On ThinkPads, the Fn and Ctrl button placements are swapped around (differing from most other keyboards I’ve used), but there is an option within Lenovo settings to switch their functions within the software.

When I booted the ThinkPad for the first time, it took a while to set the keyboard to the required format. At first, the $ symbol was set to the pound symbol and a couple of other keys weren’t properly assigned, so keep an eye out for that issue.

Great keyboard: check (but only after a bit of tinkering).

The ThinkPad can open 180% flat. When I first encountered this, I couldn’t see any immediate use for it – until one day I opted to ignore basic ergonomic practices in favour of a comfy chair. It’s a less-than-ideal admission to say that the ThinkPad is good for working in a relaxed style, but it’s bad for your body if you’re working for hours on end.
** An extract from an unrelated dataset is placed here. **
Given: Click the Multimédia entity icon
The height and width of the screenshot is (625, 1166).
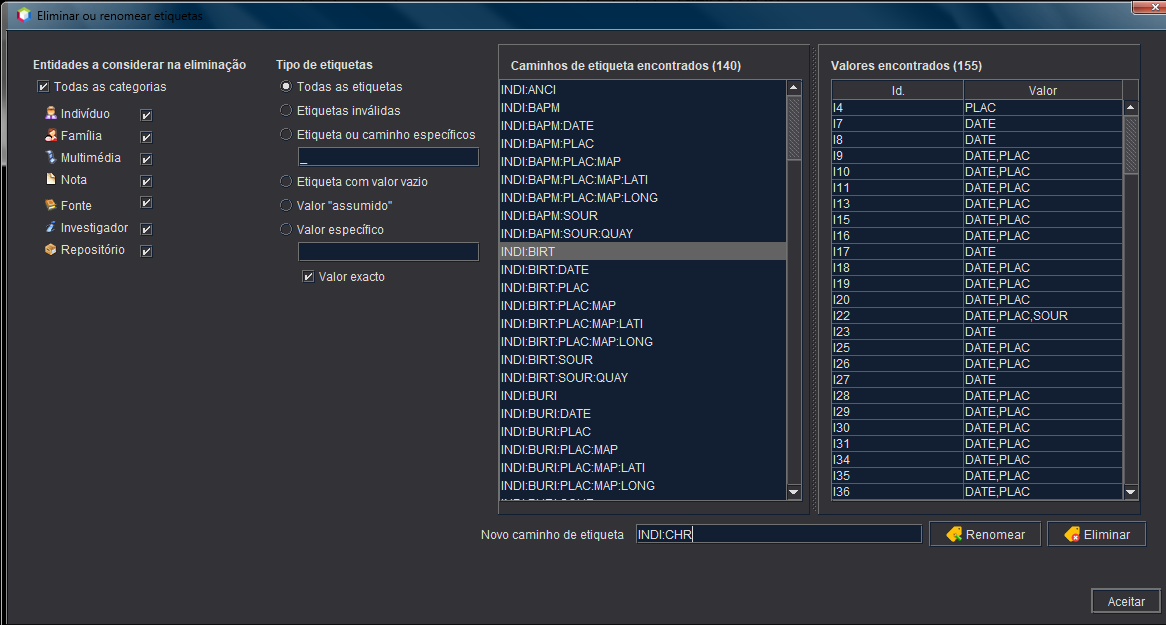Looking at the screenshot, I should [x=51, y=158].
Fitted with 16GB RAM, and an Intel Core i7-8650U CPU @ 1.9 GHz, this is decently specced for a work laptop.

I need to be able to open apps at light speed, especially when I’m working on the go. This is where quality SSDs and CPUs really make their benefits known.

Windows 10 Professional is certainly demanding on resources, Task Manager indicates that CPU, GPU, memory and disk usages aren’t spiking in any troublesome way.

This machine is virtually silent and fast enough to handle all manner of internet browsers, image editing software, word processing software. Speed requirement: check!

Typically, a screen is one of the most common battery drains. The battery on the ThinkPad lasts all day for my purposes, even with the screen on maximum brightness. The official stats say this device can last up to 15 hours, but as always it depends how you’re using it.


Laptops and superior internal speakers generally don’t go together too well, but Lenovo has given it a go. Clear audio playback is an important part of the job when transcribing interviews. While slightly washed out, the sound is clear enough to tell the difference between words – in all types of accents. The sound is not so great for music playback – but this is business, not pleasure.


So far, the Lenovo ThinkPad X1 Carbon has ticked all the necessary boxes for business use (at least in my job): Portability, speed, a great keyboard, and durability.

While there were a couple of fiddly drawbacks such as manually having to turn the keyboard backlight on, it’s a minor inconvenience when stacked against the excellent user experience that this device provides.